Welker P, Lippert U, Nürnberg W, Krüger-Krasagakes S, Möller A, Czarnetzki B M
Department of Dermatology, Virchow Clinics of Humboldt University, Berlin, Germany.
Int Arch Allergy Immunol. 1996 Feb;109(2):110-5. doi: 10.1159/000237208.
Since glucocorticoid effects on inflammatory processes may be mediated via modulation of cytokine release, different types of myelomonocytic cells were stimulated in vitro with lipopolysaccharide (50 ng/ml) or phorbol myristate acetate (25 ng/ml) plus the ionophore A23187, 2 x 10(-7) M, and release of interleukin (IL)-1 beta, IL-8 and tumor necrosis factor (TNF)-alpha was measured after 24 h by ELISA. Peripheral blood mononuclear cells from two allergic and two normal human donors released similarly large quantities of IL-8 and lower amounts of IL-1 beta and TNF-alpha. This also held for myelomonocytic cell lines, with THP-1 cells being most active, followed by U-937 and HL-60 cells. All potent glucocorticoids studied caused a dose-dependent inhibition of cytokine release from donor cells, being most marked for IL-1 beta and lowest for IL-8. Inhibition of cytokine release was also noted with U-937 cells, with clear differences in potency between the glucocorticoids, whereas release was enhanced in all experiments with THP-1 cells. These results were confirmed with Northern blot analysis. Modulating effects of glucocorticoids on cytokine release are thus complex, and are particularly dependent on the cell type studied.

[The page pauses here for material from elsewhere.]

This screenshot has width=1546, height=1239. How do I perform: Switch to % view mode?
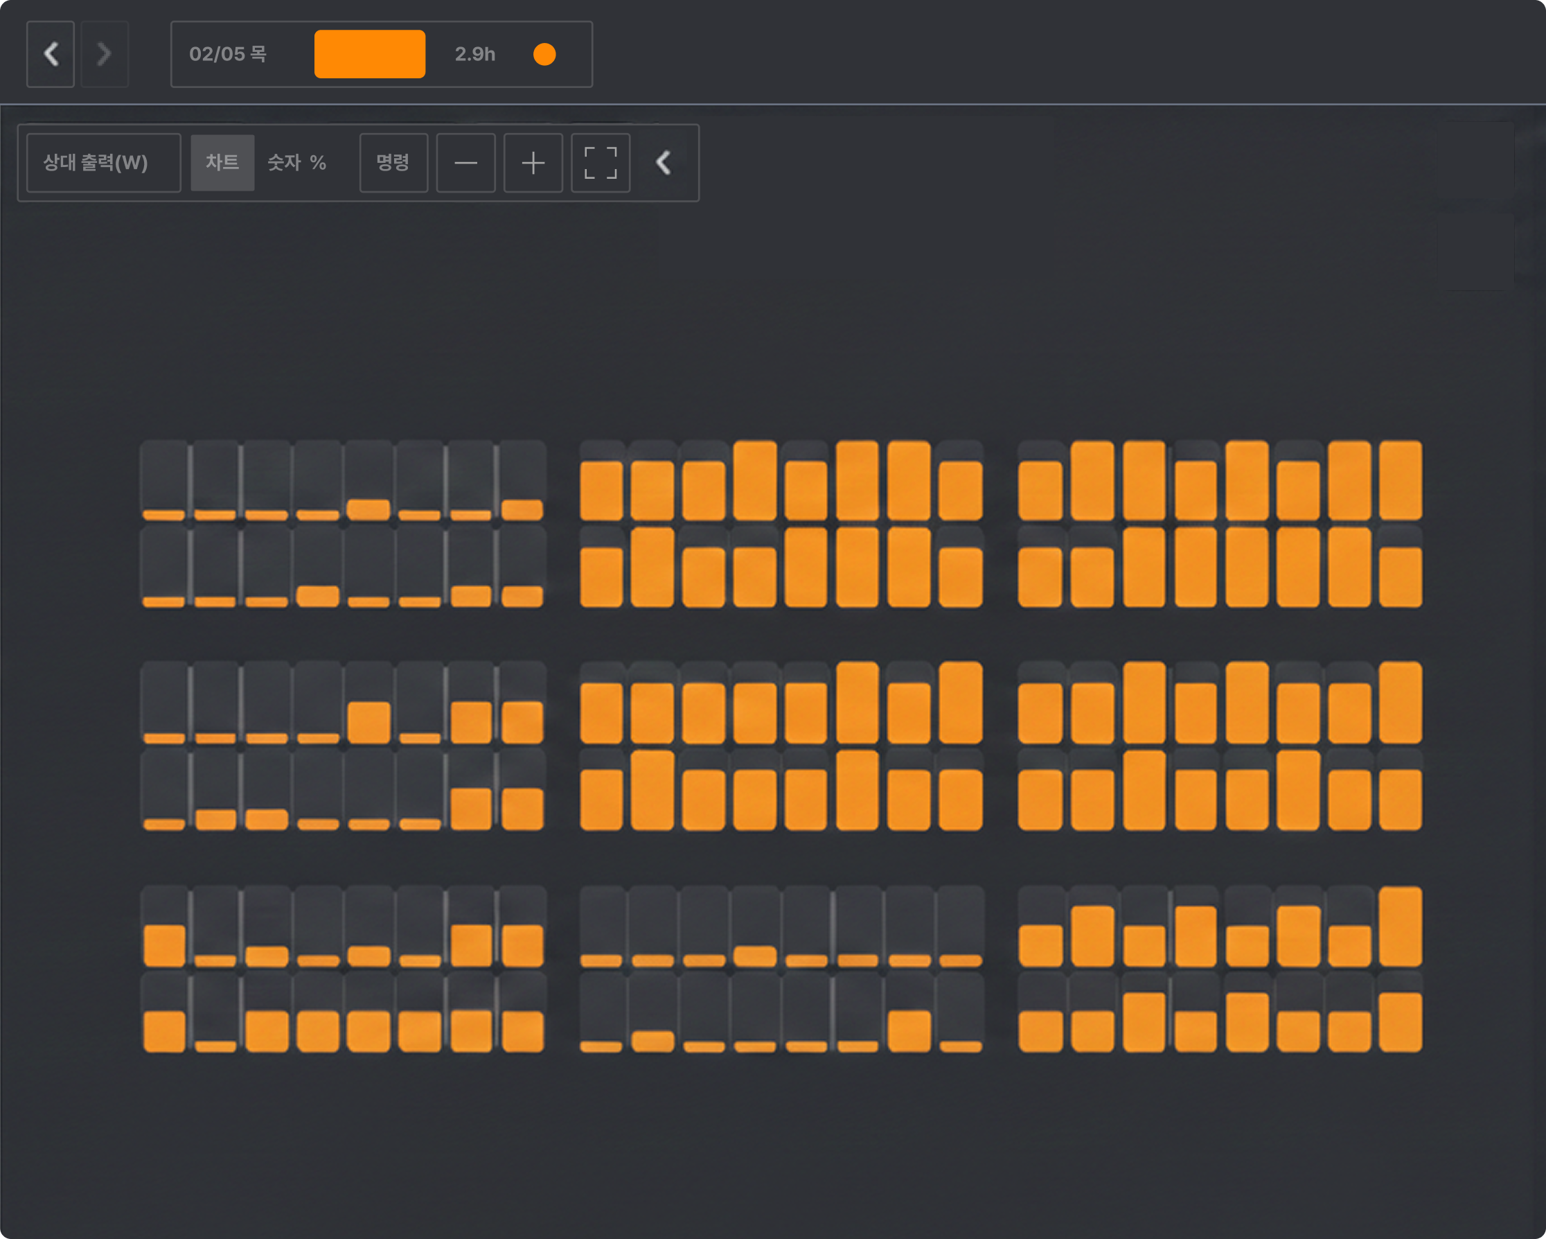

由于糖皮质激素对炎症过程的影响可能是通过调节细胞因子的释放来介导的,因此,分别用脂多糖(50 ng/ml)或佛波醇肉豆蔻酸酯乙酸盐(25 ng/ml)加离子载体A23187(2×10⁻⁷ M)在体外刺激不同类型的骨髓单核细胞,24小时后通过酶联免疫吸附测定法(ELISA)检测白细胞介素(IL)-1β、IL-8和肿瘤坏死因子(TNF)-α的释放。来自两名过敏患者和两名正常人类供体的外周血单核细胞释放出相似大量的IL-8以及较少量的IL-1β和TNF-α。骨髓单核细胞系也是如此,THP-1细胞最为活跃,其次是U-937和HL-60细胞。所研究的所有强效糖皮质激素均导致供体细胞释放细胞因子受到剂量依赖性抑制,对IL-1β的抑制最为明显,对IL-8的抑制最低。在U-937细胞中也观察到细胞因子释放受到抑制,不同糖皮质激素之间的效力存在明显差异,而在所有用THP-1细胞进行的实验中,细胞因子释放均增强。这些结果通过Northern印迹分析得到证实。因此,糖皮质激素对细胞因子释放的调节作用是复杂的,并且特别依赖于所研究的细胞类型。